A defesa de Silvinei rebateu as acusações presentes no parecer. “Achei ótimo. Quanto mais absurdo melhor para a defesa. A relatora não sabe nada de Direito. Acredito que não sabe nem o que está lendo. Grande dia. Em relação ao Silvinei, o MPF vai jogar o relatório na lata do lixo. E não se precisa de bola de cristal para saber disso”, explica a nota.
A Combat Armor recebeu efetivamente R$ 38.928.136,25 da União, mais de 86% desse valor foi pago pela Polícia Rodoviária Federal. Todavia, a empresa encerrou as operações no Brasil no primeiro semestre de 2023, logo após a transição do governo federal. Dessa forma, a Combat Armor não honrou uma série de contratos firmados com a PRF. Outro ponto levantado pela investigação foi o pagamento apressado no final de 2022. Cerca de 37% do total pago à empresa foram pagos nos últimos três meses, em que o parecer considerou uma “estranha movimentação indicativa de que se precisava correr com os pagamentos”.
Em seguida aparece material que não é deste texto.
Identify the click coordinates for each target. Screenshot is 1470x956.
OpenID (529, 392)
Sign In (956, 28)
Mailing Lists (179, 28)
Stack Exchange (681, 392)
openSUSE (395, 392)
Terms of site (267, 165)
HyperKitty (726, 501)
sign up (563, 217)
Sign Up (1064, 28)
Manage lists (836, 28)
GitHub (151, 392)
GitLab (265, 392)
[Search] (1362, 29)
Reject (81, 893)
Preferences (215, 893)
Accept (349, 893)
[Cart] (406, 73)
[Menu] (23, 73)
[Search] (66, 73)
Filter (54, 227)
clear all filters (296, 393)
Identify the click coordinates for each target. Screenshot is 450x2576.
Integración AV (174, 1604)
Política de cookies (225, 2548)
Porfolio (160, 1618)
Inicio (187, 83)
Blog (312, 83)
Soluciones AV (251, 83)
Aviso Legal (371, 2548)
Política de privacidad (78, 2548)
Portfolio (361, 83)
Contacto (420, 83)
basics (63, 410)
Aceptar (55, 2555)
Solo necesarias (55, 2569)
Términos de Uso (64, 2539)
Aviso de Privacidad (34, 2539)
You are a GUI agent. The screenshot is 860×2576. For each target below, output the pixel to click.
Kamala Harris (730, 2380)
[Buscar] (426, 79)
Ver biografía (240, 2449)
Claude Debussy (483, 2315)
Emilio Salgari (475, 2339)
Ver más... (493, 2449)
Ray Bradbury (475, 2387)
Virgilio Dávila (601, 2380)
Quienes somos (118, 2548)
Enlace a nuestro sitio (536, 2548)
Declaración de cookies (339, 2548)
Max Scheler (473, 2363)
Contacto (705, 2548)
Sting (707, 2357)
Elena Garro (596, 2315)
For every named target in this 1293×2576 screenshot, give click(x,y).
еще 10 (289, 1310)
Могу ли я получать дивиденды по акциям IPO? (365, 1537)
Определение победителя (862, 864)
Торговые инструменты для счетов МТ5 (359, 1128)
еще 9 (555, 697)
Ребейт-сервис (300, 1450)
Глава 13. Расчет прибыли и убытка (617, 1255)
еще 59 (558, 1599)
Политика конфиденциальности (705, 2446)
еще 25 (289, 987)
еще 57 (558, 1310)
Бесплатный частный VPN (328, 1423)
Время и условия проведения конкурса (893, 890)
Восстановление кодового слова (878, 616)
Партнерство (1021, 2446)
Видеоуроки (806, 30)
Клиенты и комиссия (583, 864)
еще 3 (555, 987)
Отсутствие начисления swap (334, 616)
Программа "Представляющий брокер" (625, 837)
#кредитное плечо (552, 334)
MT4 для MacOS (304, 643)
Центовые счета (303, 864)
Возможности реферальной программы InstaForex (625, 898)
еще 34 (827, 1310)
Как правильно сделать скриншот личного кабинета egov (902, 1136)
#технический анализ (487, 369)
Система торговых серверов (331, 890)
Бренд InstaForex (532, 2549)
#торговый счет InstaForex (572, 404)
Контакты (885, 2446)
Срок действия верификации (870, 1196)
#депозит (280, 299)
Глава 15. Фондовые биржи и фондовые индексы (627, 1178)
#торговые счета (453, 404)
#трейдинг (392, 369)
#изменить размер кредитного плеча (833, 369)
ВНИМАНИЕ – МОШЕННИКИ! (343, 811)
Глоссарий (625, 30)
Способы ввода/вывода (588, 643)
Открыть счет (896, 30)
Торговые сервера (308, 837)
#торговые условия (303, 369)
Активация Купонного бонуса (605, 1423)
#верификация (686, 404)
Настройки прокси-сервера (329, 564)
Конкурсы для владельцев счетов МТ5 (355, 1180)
Possível desvio de finalidade dos contratos com Cognyte e Franco Giaffone
A Cognyte, empresa israelense do ramo da inteligência contratada para um sistema de monitoramento de redes sociais, desenvolve sofisticados sistemas e ferramentas de monitoramento e espionagem. Entretanto, apenas os órgãos de polícia judiciária realizam contratos dessa natureza, para o aperfeiçoamento das investigações. Assim como a PRF, a Agência Brasileira de Inteligência (Abin) também adquiriu um produto da empresa a fim de monitorar o deslocamento e a localização de pessoas por meio dos aparelhos celulares.
Segundo o entendimento da comissão, a utilização de sistemas de monitoramento de redes sociais pela PRF “parece desbordar das atribuições de uma polícia de patrulhamento ostensivo”. Em razão disso, a CPMI solicitou ao Tribunal de Contas da União (TCU) a fiscalização para verificar a regularidade das contratações do órgão com a empresa. O Tribunal já dirigiu as perguntas da comissão para a PRF, que inclusive já respondeu. Contudo, o TCU ainda não analisou as respostas.
A comissão também solicitou ao TCU a investigação das licitações com as empresas Glock do Brasil, Glock América e o representante da marca no Brasil, Franco Giaffone. Assim como na investigação da Cognyte, o resultado dos trabalhos do Tribunal ainda não está disponível. O relatório da CPMI também propõe o aprofundamento das investigações pela Polícia Federal (PF), em razão da competência constitucional do órgão de apurar infrações penais contra a ordem política e social.